● **WHAT YOU ARE ASKED TO DO**:
The answer should be an exact repeat of the stretch of material below from the line containing "Image resolution: width=1709" through the line containing "Given: Click Save to Download in the QR popup".

● **DATA EXTRACT**:
···
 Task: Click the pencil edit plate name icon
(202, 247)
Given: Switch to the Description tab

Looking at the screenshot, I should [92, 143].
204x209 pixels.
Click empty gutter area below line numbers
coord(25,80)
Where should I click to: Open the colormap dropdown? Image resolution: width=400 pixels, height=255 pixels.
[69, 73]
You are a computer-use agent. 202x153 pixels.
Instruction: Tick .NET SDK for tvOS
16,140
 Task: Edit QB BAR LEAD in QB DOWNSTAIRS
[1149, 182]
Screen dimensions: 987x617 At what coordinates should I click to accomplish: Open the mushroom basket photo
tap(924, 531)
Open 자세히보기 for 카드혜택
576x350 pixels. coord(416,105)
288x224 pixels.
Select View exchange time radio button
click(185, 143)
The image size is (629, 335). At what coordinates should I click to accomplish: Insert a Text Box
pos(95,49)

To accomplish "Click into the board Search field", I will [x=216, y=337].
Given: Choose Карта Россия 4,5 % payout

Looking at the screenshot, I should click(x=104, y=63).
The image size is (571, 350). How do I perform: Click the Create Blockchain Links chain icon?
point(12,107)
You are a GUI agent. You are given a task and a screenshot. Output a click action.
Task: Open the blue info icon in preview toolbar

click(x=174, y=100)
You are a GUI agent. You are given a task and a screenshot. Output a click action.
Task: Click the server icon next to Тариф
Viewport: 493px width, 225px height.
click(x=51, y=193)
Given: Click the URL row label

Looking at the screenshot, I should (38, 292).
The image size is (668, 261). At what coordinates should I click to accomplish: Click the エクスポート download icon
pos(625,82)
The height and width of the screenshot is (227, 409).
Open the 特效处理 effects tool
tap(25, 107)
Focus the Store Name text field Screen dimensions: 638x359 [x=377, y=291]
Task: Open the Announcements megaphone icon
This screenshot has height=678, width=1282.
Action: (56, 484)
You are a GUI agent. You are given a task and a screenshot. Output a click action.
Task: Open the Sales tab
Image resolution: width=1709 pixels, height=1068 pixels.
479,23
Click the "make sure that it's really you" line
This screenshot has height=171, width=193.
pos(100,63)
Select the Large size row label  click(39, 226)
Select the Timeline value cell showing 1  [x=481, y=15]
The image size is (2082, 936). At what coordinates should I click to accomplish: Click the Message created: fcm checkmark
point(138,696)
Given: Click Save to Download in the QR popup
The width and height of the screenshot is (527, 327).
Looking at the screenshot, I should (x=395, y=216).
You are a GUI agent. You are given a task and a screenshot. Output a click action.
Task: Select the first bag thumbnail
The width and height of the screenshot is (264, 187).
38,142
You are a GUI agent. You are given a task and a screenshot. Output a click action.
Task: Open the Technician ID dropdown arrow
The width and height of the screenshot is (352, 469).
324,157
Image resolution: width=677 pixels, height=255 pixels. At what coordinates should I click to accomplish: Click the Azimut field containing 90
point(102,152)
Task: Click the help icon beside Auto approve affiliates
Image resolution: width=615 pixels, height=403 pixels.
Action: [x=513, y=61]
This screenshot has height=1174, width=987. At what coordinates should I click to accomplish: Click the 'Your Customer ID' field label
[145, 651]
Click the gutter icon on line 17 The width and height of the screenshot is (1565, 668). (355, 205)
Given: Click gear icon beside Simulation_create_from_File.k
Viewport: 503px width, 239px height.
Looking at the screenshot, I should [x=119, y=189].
···
● **SOLUTION TO THIS TASK**:
Image resolution: width=1709 pixels, height=1068 pixels.
479,23
Click the "make sure that it's really you" line
This screenshot has height=171, width=193.
pos(100,63)
Select the Large size row label  click(39, 226)
Select the Timeline value cell showing 1  [x=481, y=15]
The image size is (2082, 936). At what coordinates should I click to accomplish: Click the Message created: fcm checkmark
point(138,696)
Given: Click Save to Download in the QR popup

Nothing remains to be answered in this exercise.